● **EXERCISE DIRECTIONS**: Extract each line holding the word "Select" from the entries.

● **SOURCE MATERIAL**:
* * * * * * *
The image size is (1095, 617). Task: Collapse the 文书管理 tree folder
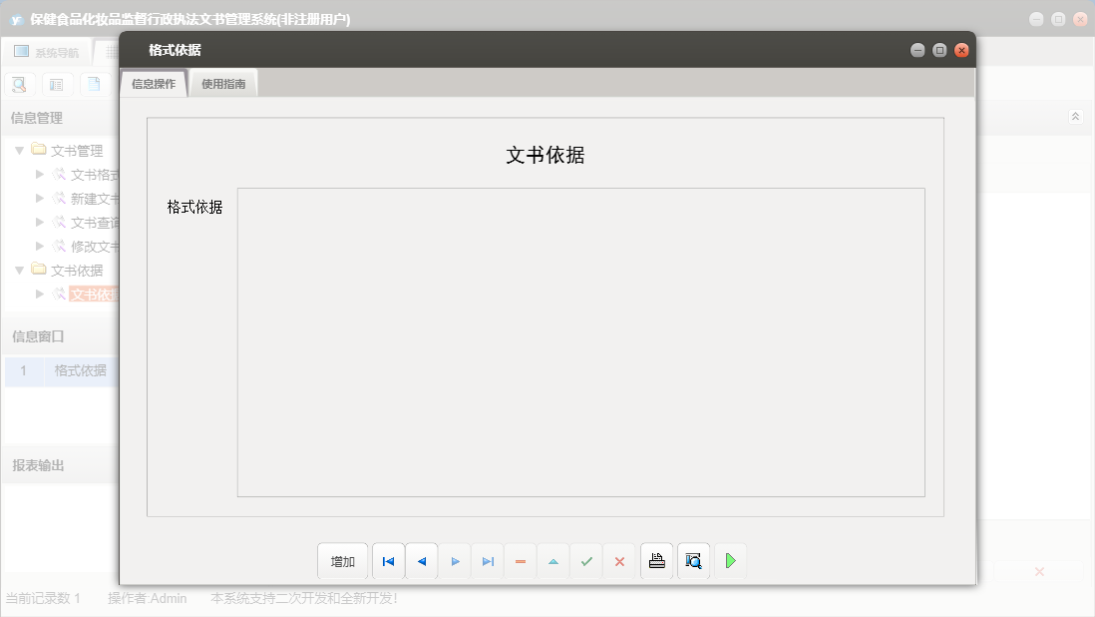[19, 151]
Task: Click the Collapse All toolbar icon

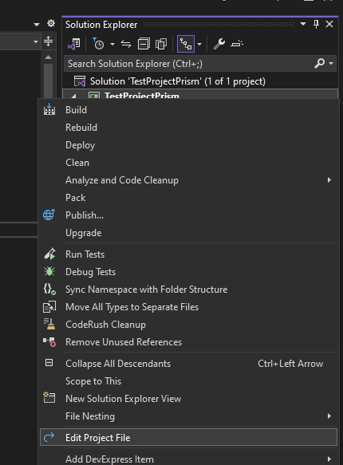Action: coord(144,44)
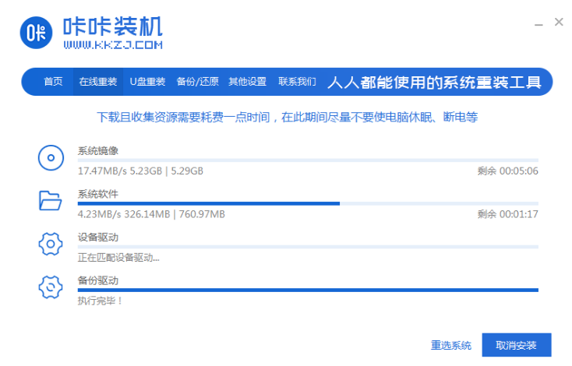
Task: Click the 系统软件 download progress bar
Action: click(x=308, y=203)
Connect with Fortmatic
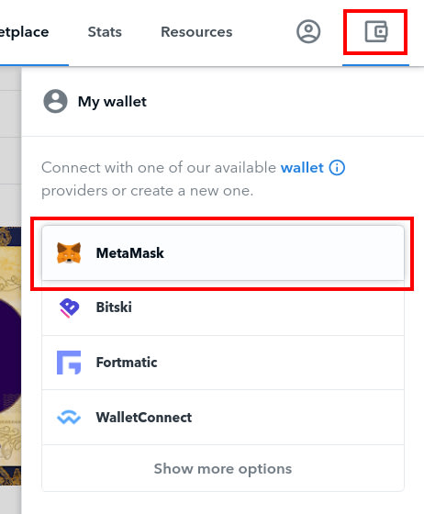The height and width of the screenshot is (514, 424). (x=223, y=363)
* * * * * * *
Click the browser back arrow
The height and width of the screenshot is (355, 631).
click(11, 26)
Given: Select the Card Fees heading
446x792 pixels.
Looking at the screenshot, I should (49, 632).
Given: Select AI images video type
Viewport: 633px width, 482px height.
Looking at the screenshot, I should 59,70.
* * * * * * *
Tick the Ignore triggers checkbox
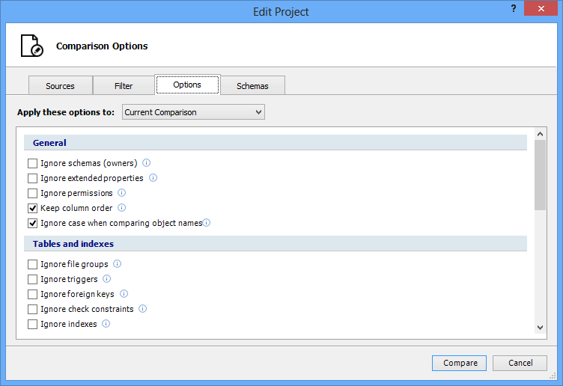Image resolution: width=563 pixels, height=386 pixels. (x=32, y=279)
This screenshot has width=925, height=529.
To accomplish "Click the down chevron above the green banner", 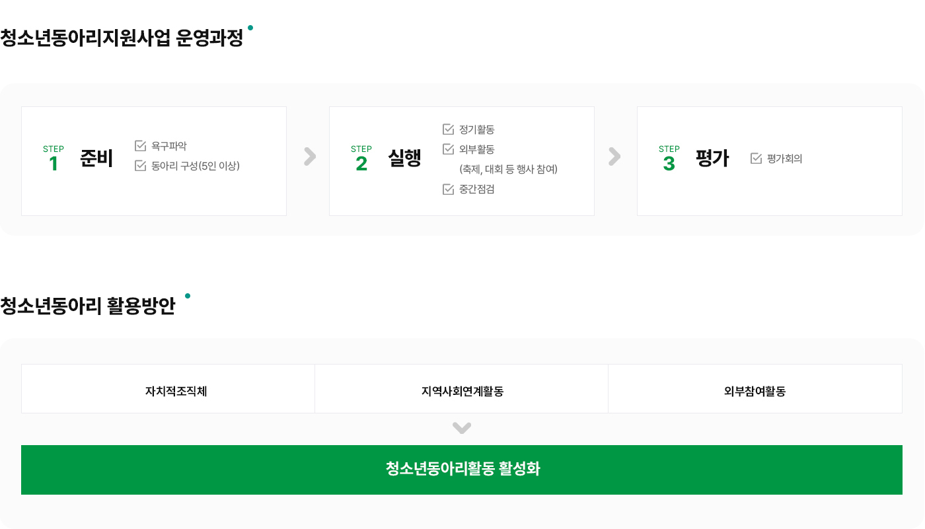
* * * * * * *
● **REPLY**:
Given: Select the Card Fees heading
Given: Select AI images video type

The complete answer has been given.